LONDON, July 30 (Reuters) – Sterling has held up well
despite the Bank of England printing vast sums of money to aid a
fragile economy, buoyed by a rush for alternatives to an ailing
euro, but a cut in already record low interest rates could
tarnish its allure.

Under normal market conditions, monetary easing is seen as
negative for a currency as it increases the supply of money in
the system, potentially fuelling inflation that erodes an
investor’s returns.

But a deepening euro zone debt crisis has focused investors’
minds on preserving the value of their capital in what they view
as safe assets. This has kept sterling strong, especially versus
the euro, despite the BoE printing money.

However, a Bank of England rate cut, coming in the wake of
this month’s cut in European Central Bank rates, would eat away
at sterling’s yield advantage over other major currencies — one
factor making it an attractive investment.

This, analysts say, would slow sterling’s gains against the
euro and push it lower against other currencies.

A cut in coming months would come as concern grows about a
deepening recession that could hamper efforts to cut the UK’s
deficit and put its prized top credit rating at risk.

“The UK has benefited from being a bit of a safe haven from
Europe. That could change if we start to see a further
deterioration in the UK and particularly if we start to see
(downward) pressure on rates as well,” said Ian Stannard,
currency strategist at Morgan Stanley.

Since taking benchmark rates to a record low 0.5 percent in
March 2009, the BoE has focused on pumping more money into the
system via its bond-buying programme, arguing another rate cut
would only have marginal benefits and may damage banks’ margins.

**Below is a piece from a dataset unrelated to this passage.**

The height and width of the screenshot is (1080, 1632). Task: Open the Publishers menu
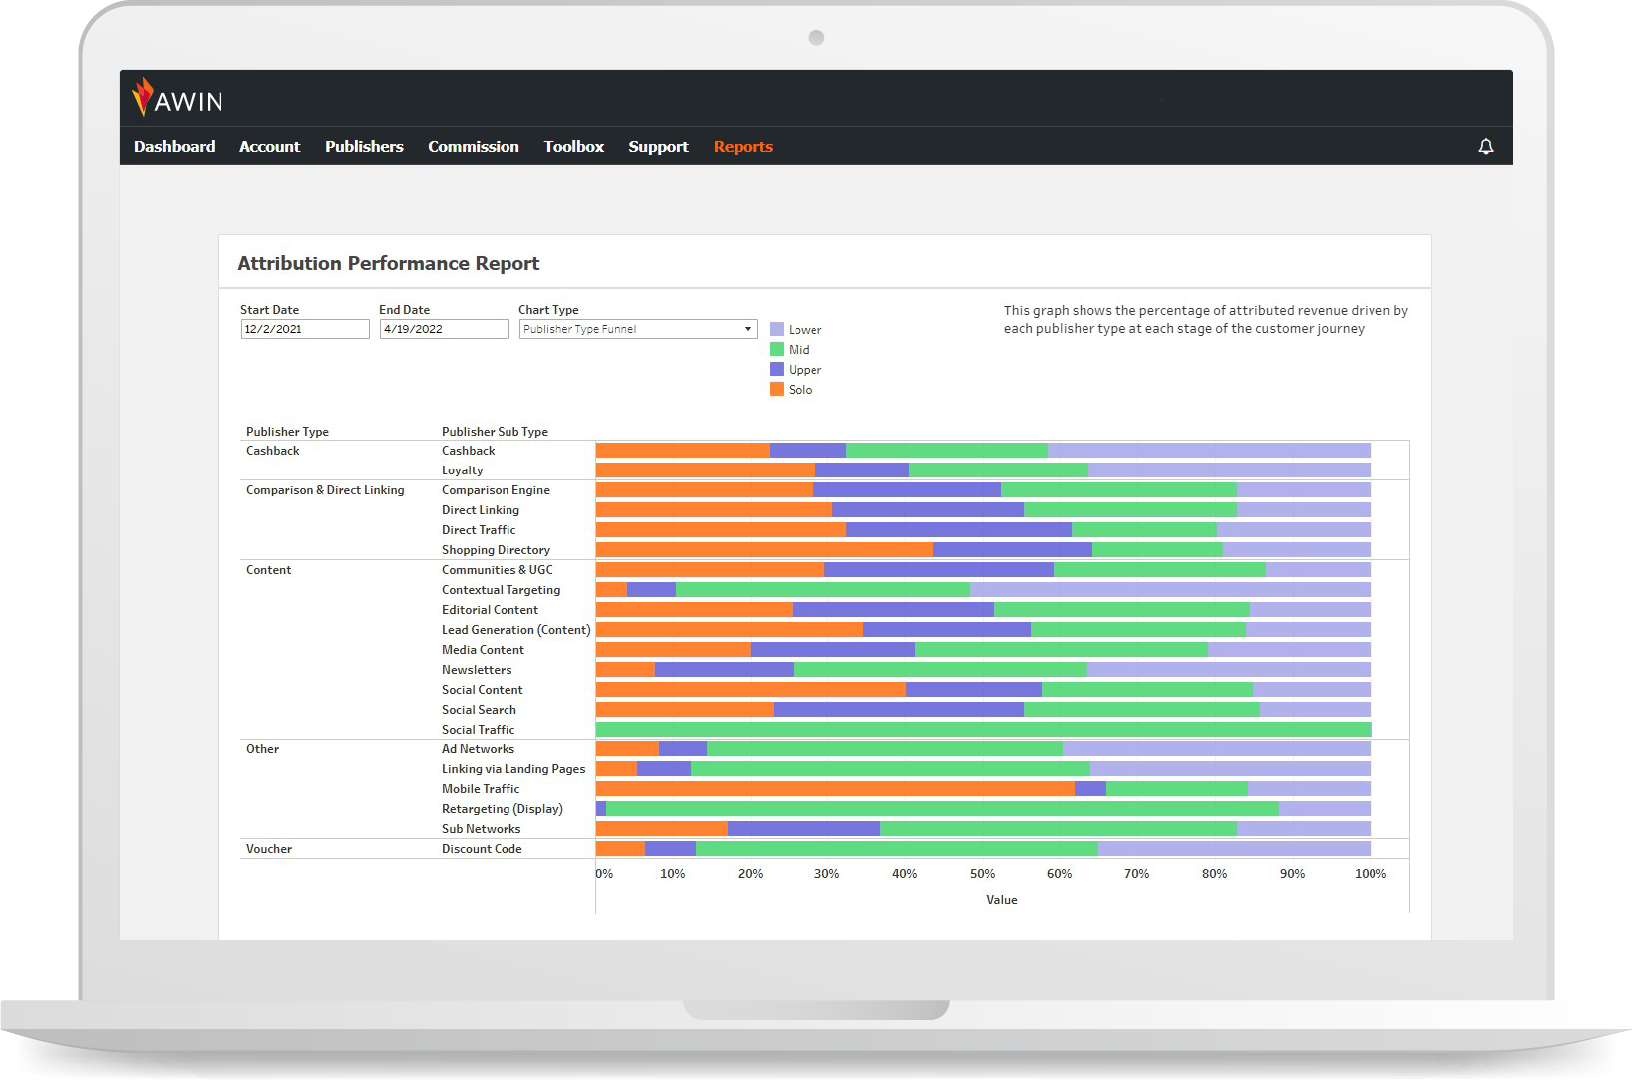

But BoE policymakers, who have long welcomed sterling
weakness to revive exports, may rethink their stance, especially
after the ECB on July 5 lowered the rate at which banks park
excess funds with it to zero.

This hit the euro hard as many investors were left with no
reason for holding it. Its losses accelerated, taking it to a
near four-year low of 77.56 pence against the pound.

In an environment where all major central banks have
ultra-low interest rates, even the UK’s paltry 0.5 percent can
look attractive. The U.S. Federal Reserve targets a rate between
zero and 0.25 percent while rates in Japan stand at 0.1 percent.

“It’s a lot more worthwhile if you put your money in
something that gives you a couple of basis points than something
where you have to pay to put money in,” said Dagmar Dvorak,
director of fixed income and currency at Barings Asset
Management, which has $47 billion under management.

RATE CUT PROSPECT

The chances of a rate cut have risen since data showed the
economy slid deeper into recession in the second quarter. And
minutes to July’s BoE meeting showed policymakers may reconsider
reducing rates, though they said this would not happen for
several months.

“If there was a 25 basis point cut in the (BoE) bank rate I
could see euro/sterling trading back above 80 on that,” said
Chris Turner, head of currency strategy at ING.

The euro traded on Monday at about 78 pence.